[Caja] [google-caja] r5622 committed - fix backslash-newline handling the JS parser...

google-caja Thu, 31 Oct 2013 15:25:06 -0700

Revision: 5622
Author:   [email protected]
Date:     Thu Oct 31 22:24:13 2013 UTC
Log:      fix backslash-newline handling the JS parser
https://codereview.appspot.com/20470044


The JS lexer elides backslash-newline sequences at an early stage,
before tokenizing. This seems to be fantasy.

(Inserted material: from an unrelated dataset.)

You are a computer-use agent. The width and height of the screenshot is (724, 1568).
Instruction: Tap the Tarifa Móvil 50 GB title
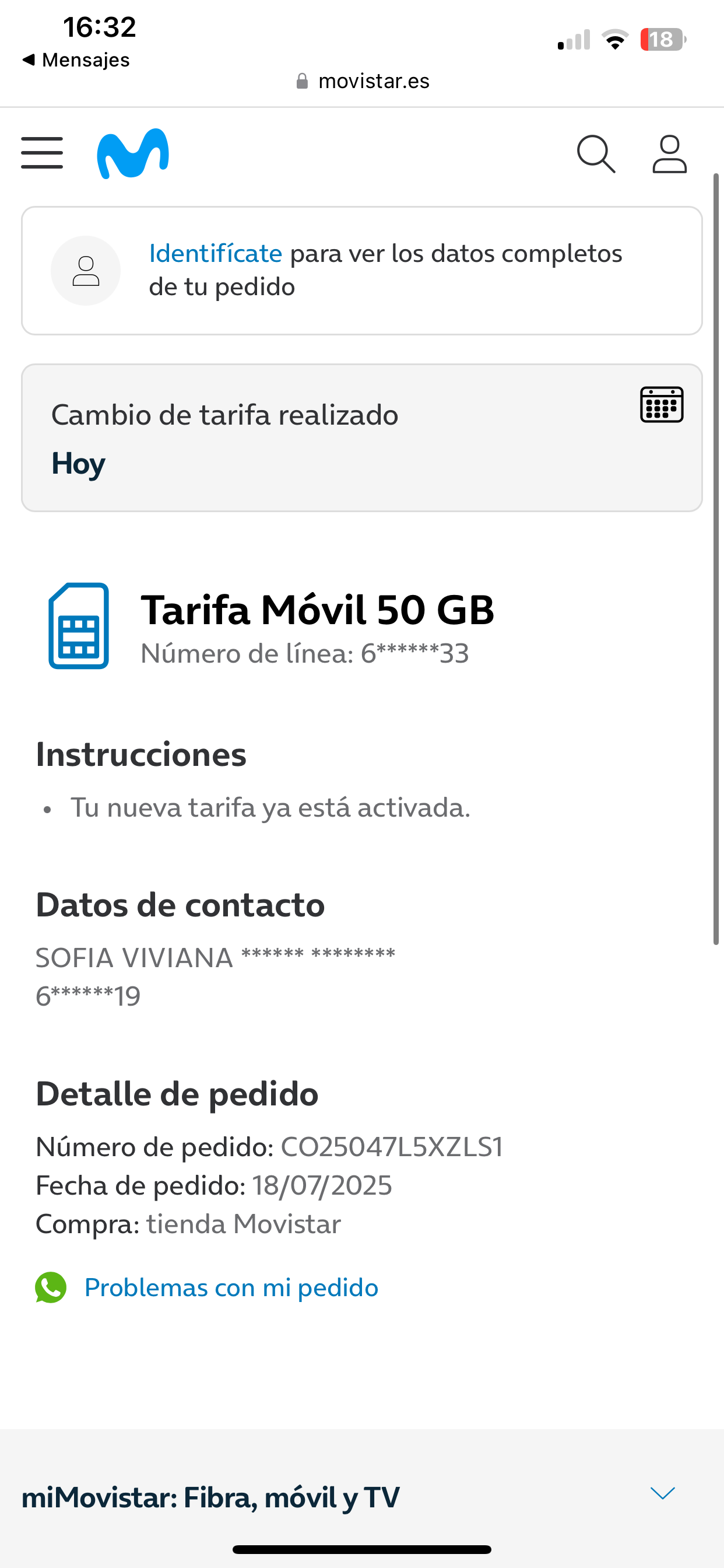click(317, 610)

It's not in Ecmascript,
and I can't find any JS implementation that treats backslash-newline
as a continuation.

That behavior causes unexpected effects when a // comment ends with
a backslash, like in escodegen.js as described in issue 1868.

So, this CL eliminates the weirdness.

InputElementSplitter is where the backslash-newline elision happens.
Deleting that is straightforward.

Ecmascript does say that backslash-newline in strings gets elided,
so the rest of this CL is about supporting that.

Our JS lexical tokens hold the original source code's char sequence,
so at the lexer level nothing needs to be done with the backslash-newline,
except for fixing up the lexer tests to match reality.

At the JS parser level, StringLiteral nodes have the logic to convert
the source code text to an actual value. Everyone defers to that,
and adding handling of backslash-newline there is straightforward.

Ecmascript is strict about "use strict" directives. Escape sequences
and backslash-newline are not allowed in the directive. Our existing
logic handles that fine. I just added some testcases to verify that.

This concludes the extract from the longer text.